Temblaba tanto que le costó ponerse el largo velo.
– Entonces, ¿tú qué eres? ¿Musulmán o cristiano?
Él la contempló con ironía benevolente. María tuvo unas ganas repentinas de soltarle un bofetón. Se quedó paralizada cuando el hombre le acarició el pelo y luego bajó la mano hasta el nacimiento de su pecho; era el primer gesto de intimidad que se permitía desde que se conocieran. La joven reprimió un movimiento de repulsión.
– Vivimos tiempos injustos, María, y no soy más que un albañil sin educación. Mi opinión cuenta poco. Pero quiero vivir el mayor tiempo posible en este país de locos. Me gusta esta tierra y no concibo ninguna otra para que arrope mis huesos cuando se pudran. Entonces, mientras sea posible, seré cristiano entre los cristianos y musulmán entre los musulmanes. Dios con su sabiduría me absolverá quizá de engañar a los hombres.

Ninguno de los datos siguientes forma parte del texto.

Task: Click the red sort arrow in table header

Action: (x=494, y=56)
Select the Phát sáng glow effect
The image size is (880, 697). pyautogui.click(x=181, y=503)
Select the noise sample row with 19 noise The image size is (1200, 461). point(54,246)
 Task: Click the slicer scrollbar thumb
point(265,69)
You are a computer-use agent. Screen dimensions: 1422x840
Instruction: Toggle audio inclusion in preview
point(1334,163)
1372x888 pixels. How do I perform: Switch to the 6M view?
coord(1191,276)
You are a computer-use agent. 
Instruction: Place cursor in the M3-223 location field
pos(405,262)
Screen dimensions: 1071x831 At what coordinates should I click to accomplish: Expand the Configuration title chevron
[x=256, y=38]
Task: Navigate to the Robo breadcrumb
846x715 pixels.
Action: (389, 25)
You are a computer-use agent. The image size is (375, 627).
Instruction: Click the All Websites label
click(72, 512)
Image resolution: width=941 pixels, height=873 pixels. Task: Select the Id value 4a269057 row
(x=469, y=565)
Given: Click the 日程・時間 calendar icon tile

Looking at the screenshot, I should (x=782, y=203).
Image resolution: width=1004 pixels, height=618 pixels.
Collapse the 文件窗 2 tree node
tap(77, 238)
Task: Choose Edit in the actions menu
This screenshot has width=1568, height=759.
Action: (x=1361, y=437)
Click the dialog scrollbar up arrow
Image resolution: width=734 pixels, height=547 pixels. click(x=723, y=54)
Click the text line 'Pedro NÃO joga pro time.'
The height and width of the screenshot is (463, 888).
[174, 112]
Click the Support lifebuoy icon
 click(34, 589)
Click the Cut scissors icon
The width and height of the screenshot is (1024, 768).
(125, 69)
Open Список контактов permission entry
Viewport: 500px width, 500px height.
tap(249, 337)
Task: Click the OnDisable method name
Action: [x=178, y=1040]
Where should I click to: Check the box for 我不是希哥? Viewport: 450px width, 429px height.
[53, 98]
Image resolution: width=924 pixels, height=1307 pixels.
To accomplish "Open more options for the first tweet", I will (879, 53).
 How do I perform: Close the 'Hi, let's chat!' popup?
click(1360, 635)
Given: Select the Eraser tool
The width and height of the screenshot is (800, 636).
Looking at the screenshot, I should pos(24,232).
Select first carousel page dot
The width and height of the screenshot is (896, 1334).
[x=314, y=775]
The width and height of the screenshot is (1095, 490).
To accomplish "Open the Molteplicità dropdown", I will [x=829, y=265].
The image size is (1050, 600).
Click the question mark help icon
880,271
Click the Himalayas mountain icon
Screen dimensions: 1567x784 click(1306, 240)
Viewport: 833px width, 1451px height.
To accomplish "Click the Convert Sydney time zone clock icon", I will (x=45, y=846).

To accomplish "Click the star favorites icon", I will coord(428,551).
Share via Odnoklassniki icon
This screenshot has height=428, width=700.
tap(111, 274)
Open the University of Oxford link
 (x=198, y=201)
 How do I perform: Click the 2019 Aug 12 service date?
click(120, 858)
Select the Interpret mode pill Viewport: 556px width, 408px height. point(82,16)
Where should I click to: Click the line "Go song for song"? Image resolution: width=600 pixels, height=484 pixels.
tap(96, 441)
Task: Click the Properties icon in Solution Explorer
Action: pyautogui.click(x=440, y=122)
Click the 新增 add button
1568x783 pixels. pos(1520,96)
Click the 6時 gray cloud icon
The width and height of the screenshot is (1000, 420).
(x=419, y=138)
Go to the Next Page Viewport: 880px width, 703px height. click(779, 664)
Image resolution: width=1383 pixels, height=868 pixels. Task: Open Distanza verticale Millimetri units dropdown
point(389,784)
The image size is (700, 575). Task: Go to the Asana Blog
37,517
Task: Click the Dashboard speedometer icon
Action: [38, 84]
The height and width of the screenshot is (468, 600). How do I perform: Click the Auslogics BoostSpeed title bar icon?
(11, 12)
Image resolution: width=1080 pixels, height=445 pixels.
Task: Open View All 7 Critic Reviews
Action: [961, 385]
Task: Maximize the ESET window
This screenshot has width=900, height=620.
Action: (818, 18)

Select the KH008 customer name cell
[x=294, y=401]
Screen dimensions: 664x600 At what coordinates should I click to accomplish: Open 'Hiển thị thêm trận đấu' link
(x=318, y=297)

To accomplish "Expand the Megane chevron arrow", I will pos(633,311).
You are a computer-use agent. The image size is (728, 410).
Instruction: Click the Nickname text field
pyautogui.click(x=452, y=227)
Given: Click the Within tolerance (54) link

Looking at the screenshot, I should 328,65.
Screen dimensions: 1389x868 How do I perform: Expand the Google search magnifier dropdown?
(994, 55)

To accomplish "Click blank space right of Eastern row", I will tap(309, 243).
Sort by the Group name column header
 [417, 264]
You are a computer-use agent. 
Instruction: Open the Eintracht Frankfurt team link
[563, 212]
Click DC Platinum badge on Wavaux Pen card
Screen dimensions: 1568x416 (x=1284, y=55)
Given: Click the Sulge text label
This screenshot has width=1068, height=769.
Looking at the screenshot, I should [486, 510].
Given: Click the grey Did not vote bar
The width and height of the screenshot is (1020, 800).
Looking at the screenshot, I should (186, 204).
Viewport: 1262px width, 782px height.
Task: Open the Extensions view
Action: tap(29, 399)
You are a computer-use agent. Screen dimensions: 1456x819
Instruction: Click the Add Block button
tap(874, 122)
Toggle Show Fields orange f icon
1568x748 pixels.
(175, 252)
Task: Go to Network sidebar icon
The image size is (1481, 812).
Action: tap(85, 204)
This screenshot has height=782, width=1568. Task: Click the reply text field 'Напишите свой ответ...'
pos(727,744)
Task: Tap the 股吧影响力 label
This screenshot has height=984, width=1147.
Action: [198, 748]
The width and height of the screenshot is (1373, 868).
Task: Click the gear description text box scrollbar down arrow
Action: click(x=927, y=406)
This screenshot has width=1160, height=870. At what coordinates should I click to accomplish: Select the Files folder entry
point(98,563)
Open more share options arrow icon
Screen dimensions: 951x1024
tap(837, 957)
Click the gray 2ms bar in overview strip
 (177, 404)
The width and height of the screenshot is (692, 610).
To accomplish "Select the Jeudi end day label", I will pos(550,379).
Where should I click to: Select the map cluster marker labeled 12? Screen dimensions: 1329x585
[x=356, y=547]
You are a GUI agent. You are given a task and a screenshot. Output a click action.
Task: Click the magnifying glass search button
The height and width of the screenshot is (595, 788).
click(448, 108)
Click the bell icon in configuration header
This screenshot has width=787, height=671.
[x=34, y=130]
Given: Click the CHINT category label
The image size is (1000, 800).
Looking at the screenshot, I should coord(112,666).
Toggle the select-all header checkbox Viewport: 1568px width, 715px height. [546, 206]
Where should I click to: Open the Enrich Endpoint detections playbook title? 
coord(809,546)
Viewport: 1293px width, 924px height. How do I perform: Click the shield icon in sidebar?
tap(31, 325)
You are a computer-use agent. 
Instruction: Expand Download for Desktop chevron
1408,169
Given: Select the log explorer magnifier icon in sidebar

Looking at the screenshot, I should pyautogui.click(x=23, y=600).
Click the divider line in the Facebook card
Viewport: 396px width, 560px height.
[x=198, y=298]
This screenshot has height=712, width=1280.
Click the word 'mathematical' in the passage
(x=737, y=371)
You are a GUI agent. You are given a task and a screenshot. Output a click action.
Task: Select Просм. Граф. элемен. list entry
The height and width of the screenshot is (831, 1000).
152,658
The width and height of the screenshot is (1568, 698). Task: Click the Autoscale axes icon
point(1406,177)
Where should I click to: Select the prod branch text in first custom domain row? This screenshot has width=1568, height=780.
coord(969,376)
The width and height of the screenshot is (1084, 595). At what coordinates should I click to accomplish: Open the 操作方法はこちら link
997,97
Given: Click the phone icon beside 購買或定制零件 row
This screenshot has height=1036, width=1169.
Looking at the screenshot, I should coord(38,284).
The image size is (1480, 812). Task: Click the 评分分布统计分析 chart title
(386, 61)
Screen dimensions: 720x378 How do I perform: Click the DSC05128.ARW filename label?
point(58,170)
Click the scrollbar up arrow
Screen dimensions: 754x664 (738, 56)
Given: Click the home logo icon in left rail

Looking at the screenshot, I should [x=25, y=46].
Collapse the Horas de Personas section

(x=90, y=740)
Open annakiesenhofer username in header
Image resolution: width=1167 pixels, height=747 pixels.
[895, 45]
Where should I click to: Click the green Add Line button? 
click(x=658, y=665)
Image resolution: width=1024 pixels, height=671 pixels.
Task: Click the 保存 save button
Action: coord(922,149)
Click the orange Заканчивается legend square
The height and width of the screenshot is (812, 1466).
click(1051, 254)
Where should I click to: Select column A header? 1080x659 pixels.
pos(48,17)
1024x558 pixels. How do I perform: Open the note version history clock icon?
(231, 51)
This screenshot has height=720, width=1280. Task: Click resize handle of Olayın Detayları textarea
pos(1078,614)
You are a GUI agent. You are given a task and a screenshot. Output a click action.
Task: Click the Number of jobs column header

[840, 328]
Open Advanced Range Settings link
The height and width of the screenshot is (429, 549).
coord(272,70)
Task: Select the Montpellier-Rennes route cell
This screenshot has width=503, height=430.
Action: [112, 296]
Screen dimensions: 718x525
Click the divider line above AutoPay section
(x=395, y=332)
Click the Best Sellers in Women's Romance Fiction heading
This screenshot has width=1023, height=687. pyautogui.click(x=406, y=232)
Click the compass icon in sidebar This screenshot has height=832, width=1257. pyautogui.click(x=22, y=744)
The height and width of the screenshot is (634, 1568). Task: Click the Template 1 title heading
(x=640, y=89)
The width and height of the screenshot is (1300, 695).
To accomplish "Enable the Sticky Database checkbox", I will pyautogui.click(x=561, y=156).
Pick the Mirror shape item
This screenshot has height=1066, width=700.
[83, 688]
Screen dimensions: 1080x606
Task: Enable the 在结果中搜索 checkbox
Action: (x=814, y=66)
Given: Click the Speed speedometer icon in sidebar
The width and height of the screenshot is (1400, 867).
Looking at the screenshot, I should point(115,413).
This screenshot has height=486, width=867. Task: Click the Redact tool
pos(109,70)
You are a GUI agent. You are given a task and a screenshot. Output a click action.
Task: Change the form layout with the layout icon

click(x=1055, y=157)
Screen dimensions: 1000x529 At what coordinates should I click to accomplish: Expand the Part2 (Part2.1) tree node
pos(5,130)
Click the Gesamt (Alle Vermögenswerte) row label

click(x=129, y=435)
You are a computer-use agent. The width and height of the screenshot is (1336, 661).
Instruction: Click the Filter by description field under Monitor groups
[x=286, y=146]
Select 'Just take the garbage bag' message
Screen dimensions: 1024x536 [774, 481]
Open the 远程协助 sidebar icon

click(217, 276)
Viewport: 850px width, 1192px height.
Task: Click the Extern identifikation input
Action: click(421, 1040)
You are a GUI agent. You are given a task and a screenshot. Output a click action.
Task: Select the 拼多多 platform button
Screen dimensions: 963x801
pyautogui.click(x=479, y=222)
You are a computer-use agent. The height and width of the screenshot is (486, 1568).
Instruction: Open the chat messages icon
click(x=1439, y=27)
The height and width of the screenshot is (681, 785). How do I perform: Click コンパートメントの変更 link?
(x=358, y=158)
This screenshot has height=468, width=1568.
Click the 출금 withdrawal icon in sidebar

Iluminados por las lámparas de aceite, sus ojillos brillaban con una especie de malicia desengañada, casi desanimada.
– Te quiero, pajarillo, y un hombre de mi edad se expone mucho amando así a alguien a quien apenas conoce. -Y añadió sin abandonar su tono de desaliento-: Creo que sería capaz de amarte así hasta la eternidad.
María se puso roja y pensó malvadamente: «Espero que tu eternidad no sea demasiado larga…», cada vez más irritada por tener que deberle tanto a ese hombre que la había aceptado en su estado con tantísima bondad. Pero, por otro lado, todo en ella le decía que ese amor sería una prisión de la que solo la muerte la salvaría.
– ¿Me quieres tú de verdad? -inquirió el albañil ante el sonrojo de su joven esposa.
María forzó una sonrisa y se concentró en el niño que estaba por venir.
– No te inquietes, Gaspar, te quiero de verdad. Y así tiene que ser, puesto que vamos a casarnos por segunda vez.
El grupo que les esperaba en la otra habitación parecía tenso. La hostilidad aún era palpable, aunque María percibió otro aroma familiar: el del miedo. A pesar de su actitud digna, esa gente en el fondo solo tenía ganas de levantarse y volver a sus quehaceres cotidianos en sus respectivas casas.
Gaspar añadió un tronco al hogar. El viejo alfaquí esperó a que el fuego agarrara, se aclaró la garganta, abrió la boca y se le formaron arcos de saliva en las comisuras de los labios. La voz le temblaba de emoción. Miraba con el único ojo que le quedaba descubierto por el velo.
– ¿Es cierto, hija mía, que crees en la religión de nuestros antepasados? Si es cierto, responde sencillamente con un sí.